If a write token is available, the agent may be able to modify or delete Hugging Face resources accessible to that token.
The skill requires a Hugging Face token and explains that a write token can perform broad account-changing actions; it also suggests persistent shell-profile storage.
A Hugging Face User Access Token is required... Read (safer)... Write (less safe, broader access): required for creating/deleting repos, uploading files, managing discussions, deploying endpoints, and running jobs... `export HF_TOKEN="hf_..."` (add to shell profile for persistence)
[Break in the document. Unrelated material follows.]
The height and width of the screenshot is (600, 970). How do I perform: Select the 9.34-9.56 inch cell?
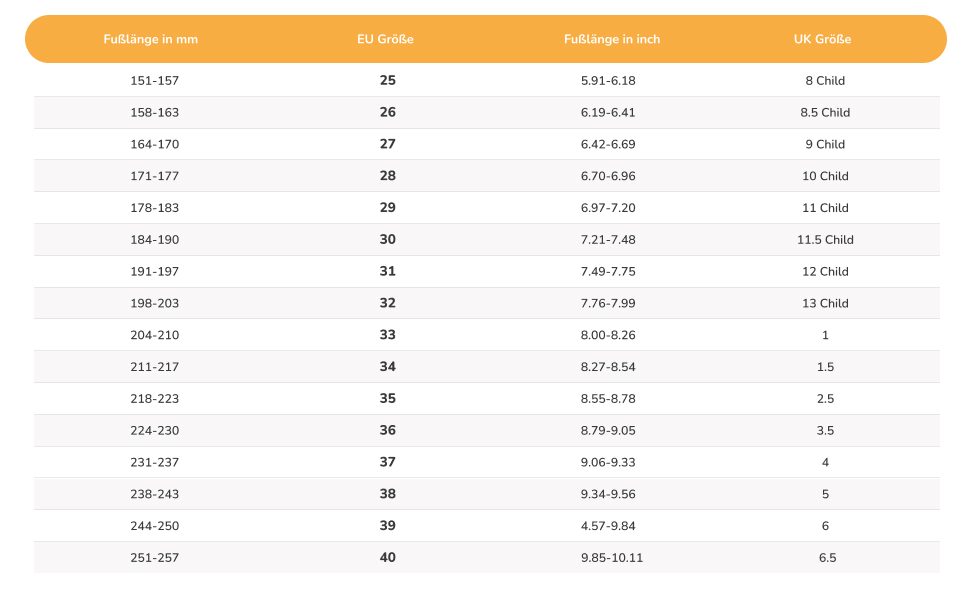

Use a read-only token for browsing and downloads; only provide a write token for specific tasks, avoid persistent storage unless needed, and rotate or revoke tokens when finished.
A mistaken or overly broad command could upload local data, delete remote files or repos, deploy endpoints, run cloud jobs, or post public comments.
The command catalog includes destructive, publishing, deployment, remote job, and bulk upload/sync capabilities. These are purpose-aligned for Hub management, but they are high-impact operations.
`hf repos delete <repo_id>`; `hf repos delete-files <repo_id> <path>...`; `hf upload-large-folder <repo_id> <local_path>`; `hf jobs run <docker_image> <command>`; `hf endpoints deploy <name>...`; `hf discussions comment...`; `hf buckets delete...`; `hf sync <local_path> hf://buckets/<user>/<bucket>`
Require explicit user confirmation before uploads, deletions, endpoint changes, jobs, public comments, PR merges, or bucket syncs; prefer dry-runs or PR-based uploads where available.
The installed CLI comes from external package infrastructure, so normal package-source trust applies.
The skill instructs the user to install the official CLI through package managers. This is expected for the stated purpose, but it depends on external package sources and is not pinned.
pip install -U "huggingface_hub[cli]" # or brew install hf
Install from official sources, verify the `hf version`, and use your organization’s preferred package pinning or lockfile process if reproducibility is important.